06 de março de 2017

Professores do Colégio Objetivo utilizam fantasias e garantem aprendizado de maneira divertida

Quem acredita que fantasias são apenas para as festas de Carnaval está bastante enganado. Além de divertidas elas também são ferramentas de ensino extremamente eficientes e alguns professores do Colégio Objetivo de Porto Velho aproveitam esse recurso para garantir a fixação do conteúdo ministrado em sala de aula.

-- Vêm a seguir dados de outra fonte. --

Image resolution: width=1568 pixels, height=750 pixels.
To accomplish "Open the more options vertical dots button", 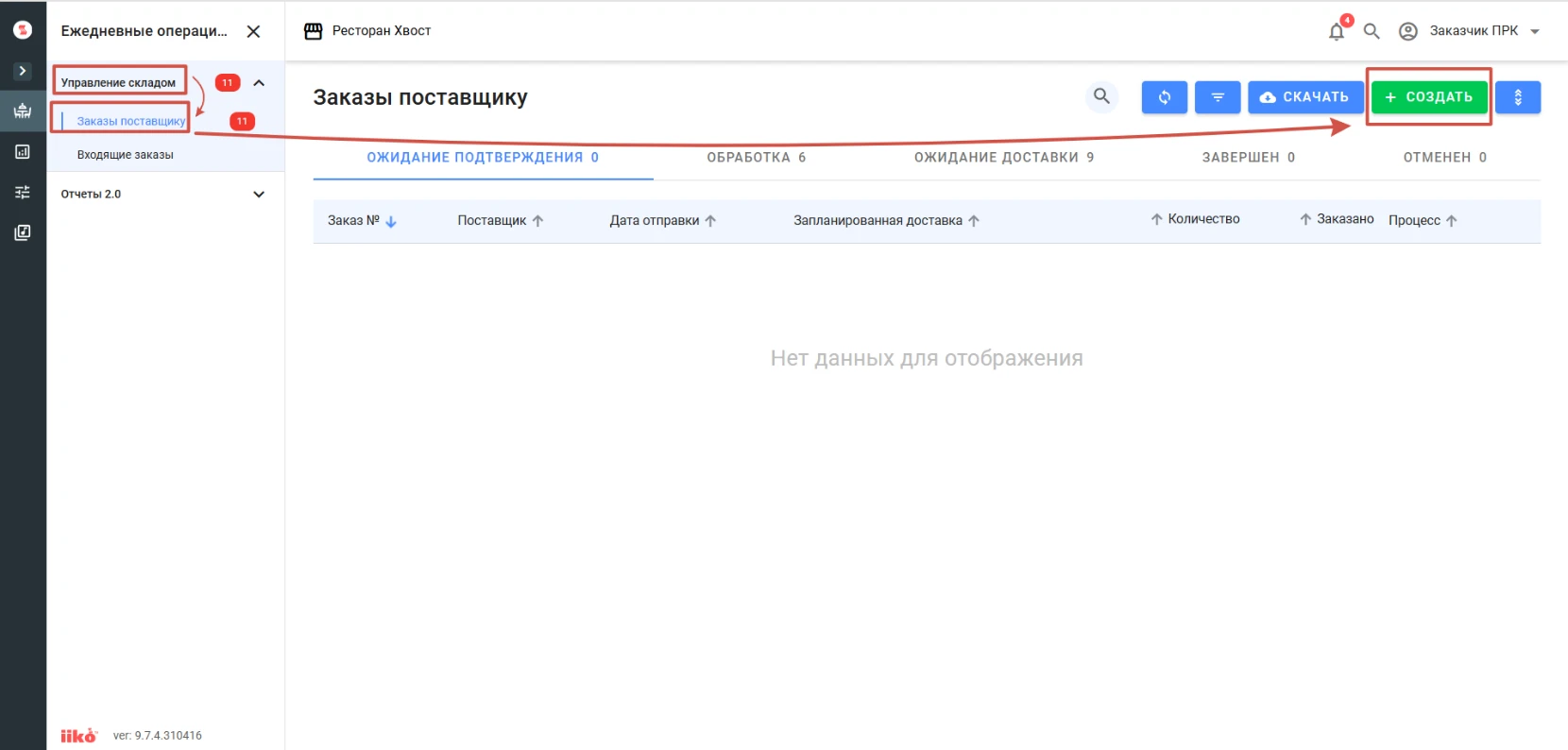I will tap(1518, 97).
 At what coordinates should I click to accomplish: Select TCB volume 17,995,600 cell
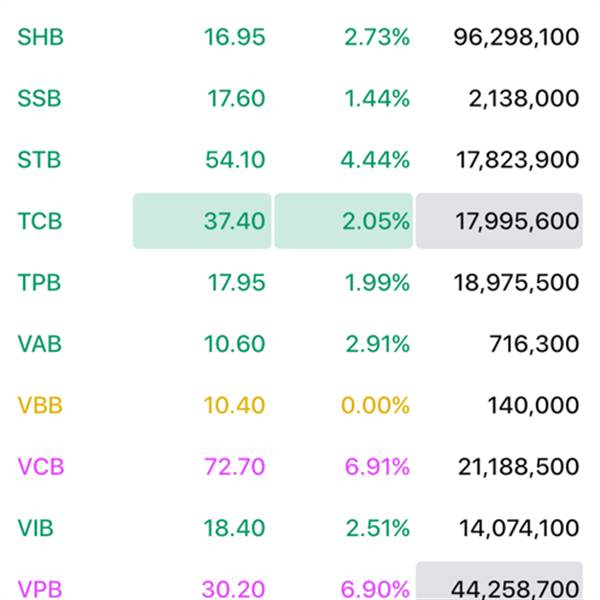coord(499,221)
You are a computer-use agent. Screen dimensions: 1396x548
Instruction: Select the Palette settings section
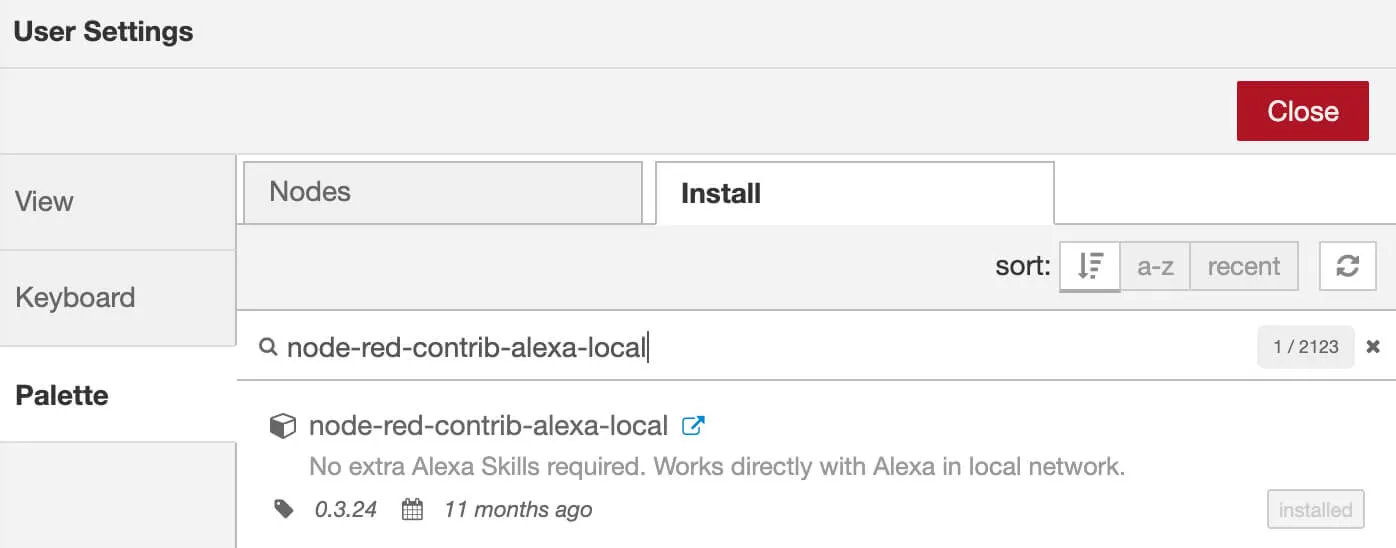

Alunos do 6º ano fantasiaram-se de gregos para estudar sobre Oratória

A professora Ellen Regina, de História, é uma adepta do uso de fantasias e encenações nas aulas e sentiu na prática, como aluna, a eficiência do método. “Quando decidi que seria professora eu prometi que seria como meus professores foram comigo. Eram pessoas divertidas, mas acima de tudo eram amigos que eu podia contar a qualquer momento. As aulas sempre eram lúdicas e eu conseguia entender até mesmo o conteúdo de Química e Física com facilidade”, conta.

Em uma das aulas com estudantes do 6º ano do Ensino Fundamental, a sala de aula foi transformada em um mini Olimpo para uma aula prática de oratória. Em outra, com alunos do 8º ano do fundamental, os alunos fizeram parte de uma feira medieval com direito a fantasias de feirantes, saltimbancos e troca de moedas. “A ideia principal é aprender brincando”, afirma a professora.

Os alunos concordam. Rafael Rezende é aluno do 8º ano e reforça o que a professora diz. “Sem dúvidas o aprendizado é diferenciado. Se temos a opção de nos divertirmos e aprender ao mesmo tempo, por que não aproveitar?”, reflete.

Ana Luiza também é do 8º ano, e acredita que as dinâmicas fazem toda a diferença. “Dá uma visão mais ampla de momentos importantes. Gosto de pensar que, quando fazemos esses teatros, nos sentimos no lugar das pessoas que já fizeram isso e entendemos como era o trabalho, a força e desempenho que tinham, etc”.

O professor Aleks Palitot usando uma fantasia de Faraó para ensinar sobre o Egito Antigo

O professor Aleks Palitot usando uma fantasia de Faraó para ensinar sobre o Egito Antigo

O professor Aleks Palitot, também de História, usa a mesma técnica com estudantes do Ensino Médio. Já se fantasiou de faraó para ensinar sobre o Egito antigo, de bárbaro para falar sobre as invasões bárbaras e até do personagem Chaves para falar sobre a Revolução Mexicana, pois, segundo ele a ideia é fazer os alunos viajarem no tempo.

Palitot também destaca que, além da fixação do conteúdo, esse tipo de atividade também é importante por fazer com que os alunos vejam na prática o esforço dos professores. “O aluno vai ter uma nova perspectiva sobre a aula, uma aula onde vai ter uma coisa irreverente. Assim a gente consegue prender a atenção deles”, garante.